* _DIRECTIONS FOR THIS TASK_:
Type out all the records again exactly.

* _RECORDS FOR THIS EXERCISE_:
----
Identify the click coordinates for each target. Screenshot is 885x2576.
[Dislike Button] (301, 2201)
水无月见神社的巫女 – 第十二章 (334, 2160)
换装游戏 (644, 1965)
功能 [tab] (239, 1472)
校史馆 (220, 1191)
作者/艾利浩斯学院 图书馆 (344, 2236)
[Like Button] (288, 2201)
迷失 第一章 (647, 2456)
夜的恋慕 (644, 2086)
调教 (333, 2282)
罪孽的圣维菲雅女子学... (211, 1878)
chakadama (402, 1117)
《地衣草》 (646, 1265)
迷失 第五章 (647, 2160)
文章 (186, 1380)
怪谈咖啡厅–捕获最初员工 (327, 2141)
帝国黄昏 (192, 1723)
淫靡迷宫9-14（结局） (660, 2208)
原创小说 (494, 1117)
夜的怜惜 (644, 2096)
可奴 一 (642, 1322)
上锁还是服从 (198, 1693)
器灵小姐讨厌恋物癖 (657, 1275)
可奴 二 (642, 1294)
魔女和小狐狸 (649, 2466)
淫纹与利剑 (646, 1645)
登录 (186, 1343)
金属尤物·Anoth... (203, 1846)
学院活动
----
* _SOLUTION BELOW_:
Identify the click coordinates for each target. Screenshot is 885x2576.
[Dislike Button] (301, 2201)
水无月见神社的巫女 – 第十二章 (334, 2160)
换装游戏 (644, 1965)
功能 [tab] (239, 1472)
校史馆 (220, 1191)
作者/艾利浩斯学院 图书馆 (344, 2236)
[Like Button] (288, 2201)
迷失 第一章 (647, 2456)
夜的恋慕 (644, 2086)
调教 (333, 2282)
罪孽的圣维菲雅女子学... (211, 1878)
chakadama (402, 1117)
《地衣草》 (646, 1265)
迷失 第五章 (647, 2160)
文章 (186, 1380)
怪谈咖啡厅–捕获最初员工 (327, 2141)
帝国黄昏 (192, 1723)
淫靡迷宫9-14（结局） (660, 2208)
原创小说 (494, 1117)
夜的怜惜 (644, 2096)
可奴 一 (642, 1322)
上锁还是服从 (198, 1693)
器灵小姐讨厌恋物癖 (657, 1275)
可奴 二 (642, 1294)
魔女和小狐狸 (649, 2466)
淫纹与利剑 (646, 1645)
登录 (186, 1343)
金属尤物·Anoth... (203, 1846)
学院活动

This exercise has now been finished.